A claim that Owsley County is “the poorest U.S. county that voted for Trump” has surfaced in political discussions, placing the Eastern Kentucky seat of Booneville at the center of national debates about poverty and voting. The Original Report frames Owsley this way while Al Jazeera, TalkPoverty and decennial census excerpts sketch a county of deep economic distress and strong Republican votes.

Population figures vary across reports. The 2020 census places Owsley’s population at 4,051, making it the second‑least populous county in Kentucky and listing Booneville as the county seat. An Al Jazeera citation of a Census Bureau estimate described a 4,461‑person population and said the county was “more than 98 percent white.” By contrast, TalkPoverty called Owsley “83 percent white, mostly rural, and rigidly conservative,” a discrepancy the reporting notes without a single definitive year for each figure.

Economic measures in the supplied reporting show persistent poverty. Al Jazeera reported that “Owsley county’s median household income of $19,146 was just over a third of the national median income of $55,775 in 2015.” Wikipedia excerpts preserve earlier figures from the 2000 census, a median household income of $15,805 and a per capita income of $10,742, and record that “Owsley county’s population lives below the government‑designated poverty line, including 56.3 percent of children.”

Joblessness and benefit dependence are central to the county’s profile. Al Jazeera reported a 10.4 percent unemployment rate in 2015, compared with a national average of 5.25 percent that year. The county is described as “one of the most food stamp‑dependent counties in the United States,” and TalkPoverty recorded that “in 2011 more than half the county’s residents received food stamps.” Wikipedia material cited that in 2009 government benefits accounted for 53.07 percent of personal income in Owsley County.

Health coverage gains under Medicaid expansion are prominent in the reporting. TalkPoverty states that “when Medicaid was expanded under the Affordable Care Act, a whopping 66 percent of residents became eligible.” The piece includes a first‑person testimonial: “It’s been a godsend to me,” said a school custodian who suffered from a thyroid condition that practically immobilized her. Medicaid let her get treatment, and it paid for her cataract and carpal tunnel surgery.

AI-generated illustration
AI-generated illustration

Local life and political portrait are drawn in human detail.

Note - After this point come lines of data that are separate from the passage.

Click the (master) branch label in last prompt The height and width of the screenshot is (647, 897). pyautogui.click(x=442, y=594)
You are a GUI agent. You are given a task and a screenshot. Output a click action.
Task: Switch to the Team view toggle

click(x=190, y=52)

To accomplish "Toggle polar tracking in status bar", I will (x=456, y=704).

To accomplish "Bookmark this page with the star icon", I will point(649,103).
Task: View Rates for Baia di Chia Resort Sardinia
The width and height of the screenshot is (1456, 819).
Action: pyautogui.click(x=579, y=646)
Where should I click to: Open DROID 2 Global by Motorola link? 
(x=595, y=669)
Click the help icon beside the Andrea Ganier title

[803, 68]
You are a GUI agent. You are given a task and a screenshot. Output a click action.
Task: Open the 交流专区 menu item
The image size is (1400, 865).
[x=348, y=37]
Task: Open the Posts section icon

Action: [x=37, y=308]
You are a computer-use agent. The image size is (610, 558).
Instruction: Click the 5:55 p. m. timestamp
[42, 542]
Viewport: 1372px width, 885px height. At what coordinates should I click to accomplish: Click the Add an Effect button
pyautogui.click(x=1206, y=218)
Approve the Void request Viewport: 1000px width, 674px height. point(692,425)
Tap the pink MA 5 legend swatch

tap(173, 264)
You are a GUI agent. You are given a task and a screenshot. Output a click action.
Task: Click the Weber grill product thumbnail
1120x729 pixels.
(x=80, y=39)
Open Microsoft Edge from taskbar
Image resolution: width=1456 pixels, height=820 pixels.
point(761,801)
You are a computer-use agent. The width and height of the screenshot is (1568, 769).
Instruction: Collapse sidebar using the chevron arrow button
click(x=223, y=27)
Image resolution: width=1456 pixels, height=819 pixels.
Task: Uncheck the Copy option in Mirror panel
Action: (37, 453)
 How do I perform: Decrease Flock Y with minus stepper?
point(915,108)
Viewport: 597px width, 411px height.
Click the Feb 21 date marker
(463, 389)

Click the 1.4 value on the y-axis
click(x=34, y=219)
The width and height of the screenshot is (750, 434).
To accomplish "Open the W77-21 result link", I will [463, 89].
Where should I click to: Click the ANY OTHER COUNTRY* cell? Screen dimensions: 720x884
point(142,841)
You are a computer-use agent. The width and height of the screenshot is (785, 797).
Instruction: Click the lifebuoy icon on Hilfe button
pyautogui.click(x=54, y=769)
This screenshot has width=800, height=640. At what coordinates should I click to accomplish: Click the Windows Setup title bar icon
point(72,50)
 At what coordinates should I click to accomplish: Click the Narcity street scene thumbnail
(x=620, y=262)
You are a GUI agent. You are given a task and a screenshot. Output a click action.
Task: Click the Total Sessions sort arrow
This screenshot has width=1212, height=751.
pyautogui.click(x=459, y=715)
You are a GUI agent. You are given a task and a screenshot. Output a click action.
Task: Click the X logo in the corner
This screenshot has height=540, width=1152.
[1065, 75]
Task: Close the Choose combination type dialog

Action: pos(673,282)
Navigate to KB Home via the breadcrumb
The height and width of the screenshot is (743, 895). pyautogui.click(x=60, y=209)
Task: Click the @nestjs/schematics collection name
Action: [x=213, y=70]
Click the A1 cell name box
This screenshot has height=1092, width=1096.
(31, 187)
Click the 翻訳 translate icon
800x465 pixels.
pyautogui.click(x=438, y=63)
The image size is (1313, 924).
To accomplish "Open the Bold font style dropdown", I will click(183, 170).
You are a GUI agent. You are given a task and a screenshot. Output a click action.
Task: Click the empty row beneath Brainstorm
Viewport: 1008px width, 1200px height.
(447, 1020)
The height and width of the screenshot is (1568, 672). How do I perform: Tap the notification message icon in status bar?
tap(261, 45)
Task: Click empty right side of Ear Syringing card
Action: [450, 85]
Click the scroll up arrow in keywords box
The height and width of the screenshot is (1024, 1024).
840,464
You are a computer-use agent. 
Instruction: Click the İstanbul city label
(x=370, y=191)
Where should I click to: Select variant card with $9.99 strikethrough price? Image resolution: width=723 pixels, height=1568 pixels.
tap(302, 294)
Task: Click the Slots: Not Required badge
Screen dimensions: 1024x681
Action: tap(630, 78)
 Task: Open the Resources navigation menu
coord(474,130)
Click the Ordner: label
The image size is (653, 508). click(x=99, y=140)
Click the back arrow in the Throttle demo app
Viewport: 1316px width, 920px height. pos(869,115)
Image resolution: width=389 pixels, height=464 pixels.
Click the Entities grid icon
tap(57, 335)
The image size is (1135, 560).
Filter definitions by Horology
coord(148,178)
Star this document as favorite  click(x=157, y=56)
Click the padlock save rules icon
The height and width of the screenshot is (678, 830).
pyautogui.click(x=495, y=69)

Al Jazeera paints Booneville scenes: “Small clouds of cigarette smoke rise and then dissolve amid a steady chorus of small talk. The Ole Bus Stop Diner is the only restaurant in the tiny Appalachian town of Booneville that is still open for business. The others have long since closed down.” The report profiles Della and Carl Noble, noting Carl’s 26 years working in coal and quoting their assessment: “Whether it’s a Democrat or a Republican, there’s no jobs.” The same reporting records Owsley County voted an “overwhelming 80.9 percent Republican during the 2012 presidential elections.”

Longer‑term health and child poverty statistics underline structural challenges. Wikipedia excerpts show the county’s cancer death rate rose by 45.6 percent between 1980 and 2014 and state that the 2010 census placed Owsley among the counties with the highest levels of child poverty.

The political framing that links extreme poverty to support for Donald Trump remains a matter of public debate in Owsley’s coverage. Sources provided here document severe economic hardship, high SNAP and Medicaid dependence, and strong past Republican margins, but they also show discrepancies in population and racial statistics and leave open which election and metric underpin the claim that the county is the “poorest U.S. county that voted for Trump.” Amid “job losses, institutional inattention, developmental neglect and negative stereotyping,” many locals are, as one report put it, “openly resentful of the federal government and distrustful of outsiders and the media.”